Downloadable files available with assembly jobs

  1. A number of downloadable files are generated with the assembly job. To find those files, double click on the row that has the word “assembly” and the checkered flag, indicating a completed job. Figure 96

  2. This will re-write the page to show the files generated by the assembly job. Figure 97

  3. The assembly-details.json file is a JSON file. This type of file that stores simple data structures and objects in JavaScript Object Notation (JSON) format, which is a standard data interchange format. It is primarily used for transmitting data between a web application and a server. While it is not recommended for viewing (it is a computer-readable file), the file is both downloadable and viewable. To see the contents of this file, highlight the row that contains the file and then click on the View icon in the vertical green bar Figure 98

  4. This will open the details file. Figure 99

  5. The assembly.bam file is a Binary Alignment Map (BAM), which is the comprehensive raw data of genome sequencing. It consists of the lossless (class of data compression algorithms that allows the original data to be perfectly reconstructed from the compressed data), compressed binary representation of the Sequence Alignment Map-files. BAM is the compressed binary representation of SAM (Sequence Alignment Map). BAM is in compressed BGZF format. To download this file, highlight the row that contains it and click on the Download icon in the vertical green bar. Figure 100

  6. The assembly.bam.bai is a bam index file. To download this file, highlight the row that contains it and click on the Download icon in the vertical green bar. Figure 101

  7. The assembly.depth file shows the depth of support based on the reads at each position in the assembly. To view this file, click on the row that has the file name and click on the View icon in the vertical green bar. Figure 102

  8. This will open the file, showing the position and the coverage depth. Figure 103

  9. The assembly.fasta file shows the nucleotide sequence of contig. This file must be downloaded to view.
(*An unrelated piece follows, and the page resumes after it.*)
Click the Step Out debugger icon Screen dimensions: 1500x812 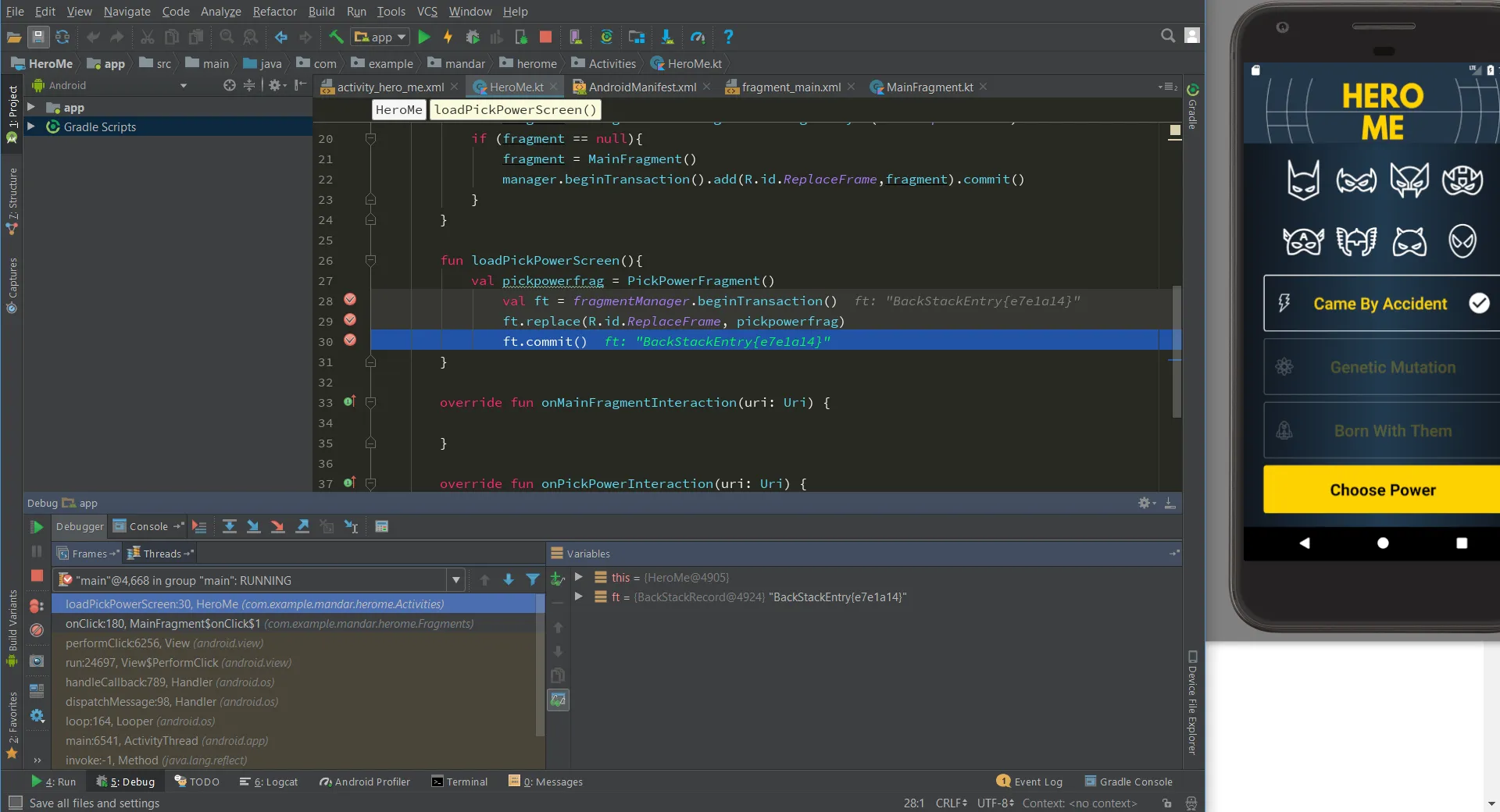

To download this file, highlight the row that contains it and click on the Download icon in the vertical green bar. Figure 104

  10. The assembly.png is a graph that shows the coverage depth for the assembly at the specific positions in the genome, which can also be seen in the Full Genome Report. To view this file, click on the row that has the file name and click on the View icon in the vertical green bar. Figure 105

  11. The vc.gz and vcfgz.tbi files. The assembly service offers three types of VCF files. The Variant Call Format specification (VCF, https://samtools.github.io/hts-specs/VCFv4.2.pdf) is a text file format (usually stored in a compressed manner). It contains meta-information lines, a header line, and then data lines each containing information about a position in the genome. The format also has the ability to contain genotype information on samples for each position. When a VCF file is compressed and indexed using tabix, and made web- accessible, the Genome Browser is able to fetch only the portions of the file necessary to display items in the viewed region. These files are all available for download. Figure 106

  12. The contig file is also available at the higher level in the assembly page. It is identifiable by the icon indicating contigs in the first column. To download this file, highlight the row that contains it and click on the Download icon in the vertical green bar. Figure 100

References

  1. Martin, M., Cutadapt removes adapter sequences from high-throughput sequencing reads. EMBnet. journal, 2011. 17(1): p. 10-12.

  2. Langmead, B. and S. Salzberg, Langmead. 2013. Bowtie2. Nature Methods, 2013. 9: p. 357-359.

  3. Etherington, G.J., R.H. Ramirez-Gonzalez, and D. MacLean, bio-samtools 2: a package for analysis and visualization of sequence and alignment data with SAMtools in Ruby. Bioinformatics, 2015. 31(15): p. 2565-2567.

  4. Li, H., Minimap2: pairwise alignment for nucleotide sequences. Bioinformatics, 2018. 34(18): p. 3094-3100.